Selection:

/---

Friday, June 26, 2026

Some science/tech items - scrolls, nanostacks, and beyond

 Some brief science and technology items heading into the weekend:

  • IBM has reported making prototype chips for the "0.7 nm node".   As always, one should not interpret that size scale literally, since the effective diameter of a single silicon atom is around 0.2 nm.  The basic building block of their architecture here is the nanostack, which is a limiting case, somewhat 3D-integrated version of their nanosheet "gate all around" field effect transistors.  The fact that these structures can be made at this scale, reliably and en masse, is just phenomenal.  
     


  • I'd written previously about the Vesuvius Challenge, the attempt to use a combination of x-ray tomographic imaging and machine learning to read the carbonized ancient Roman scrolls found in a villa in Herculaneum, where they had been buried by the pyroclastic flow from the eruption in 79CE.  Well, they've managed to read a complete scroll - here's the preprint.  Very cool, and the hope is that among those scrolls might be books believed lost to history.

\---

Tasks and exercises:
**1.** Summarize the post in two sentences.
**2.** Return the passage of the post that begins at the words "Friday, June 26, 2026" and stops after "is just phenomenal.", copied word for word.
The records after this point are separate material, unconnected to the post.

Stored data:
/---

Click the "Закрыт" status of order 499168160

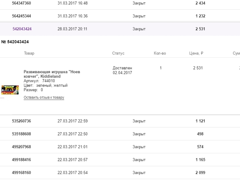coord(139,173)
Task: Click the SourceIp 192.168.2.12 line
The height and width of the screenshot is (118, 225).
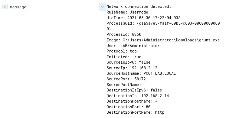Action: coord(132,68)
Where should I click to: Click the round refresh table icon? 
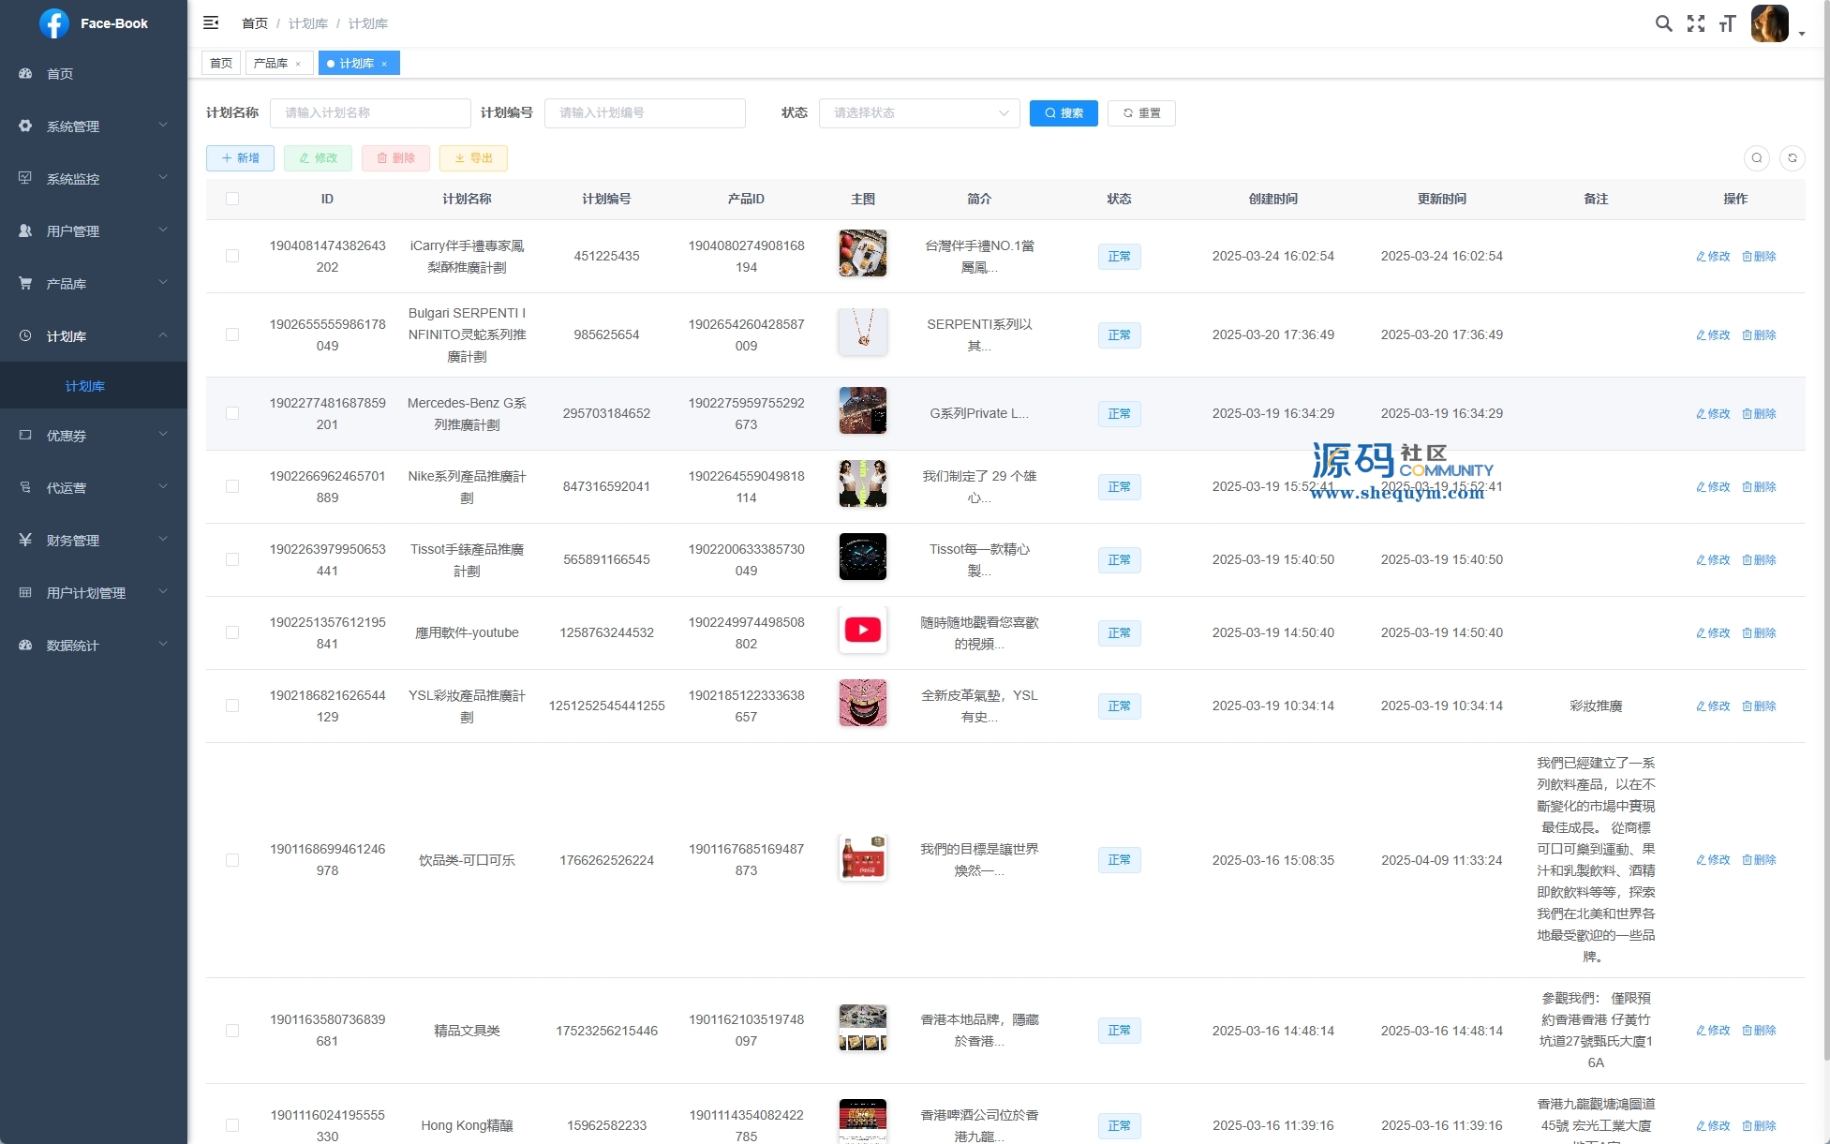point(1792,158)
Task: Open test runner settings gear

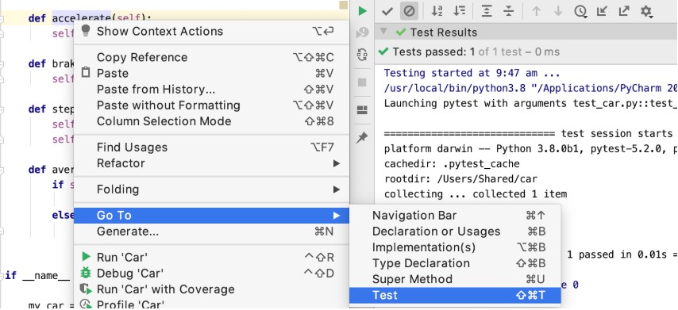Action: pos(646,11)
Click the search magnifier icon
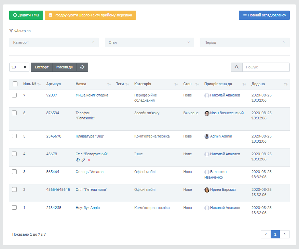 [x=237, y=67]
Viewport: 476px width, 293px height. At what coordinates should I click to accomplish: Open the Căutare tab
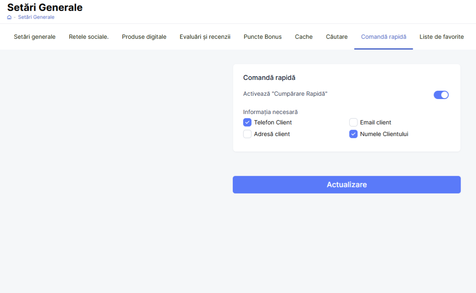[336, 37]
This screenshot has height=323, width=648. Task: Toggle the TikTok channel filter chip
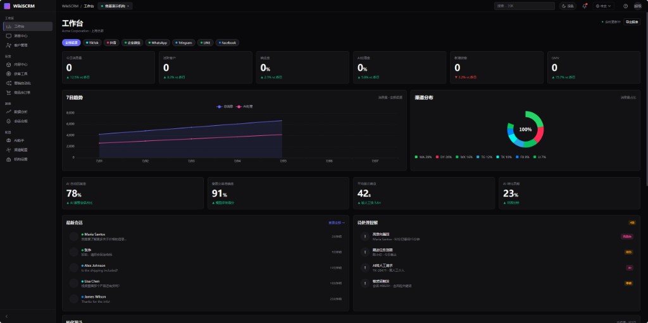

\---

Set of answers:
**1.** IBM has reported prototype chips for the "0.7 nm node," built on the nanostack, a limiting-case, somewhat 3D-integrated version of its nanosheet "gate all around" field effect transistors. The Vesuvius Challenge, which combines x-ray tomographic imaging and machine learning to read carbonized ancient Roman scrolls from a villa in Herculaneum, has managed to read a complete scroll.

**2.**
Friday, June 26, 2026

Some science/tech items - scrolls, nanostacks, and beyond

 Some brief science and technology items heading into the weekend:

  • IBM has reported making prototype chips for the "0.7 nm node".   As always, one should not interpret that size scale literally, since the effective diameter of a single silicon atom is around 0.2 nm.  The basic building block of their architecture here is the nanostack, which is a limiting case, somewhat 3D-integrated version of their nanosheet "gate all around" field effect transistors.  The fact that these structures can be made at this scale, reliably and en masse, is just phenomenal.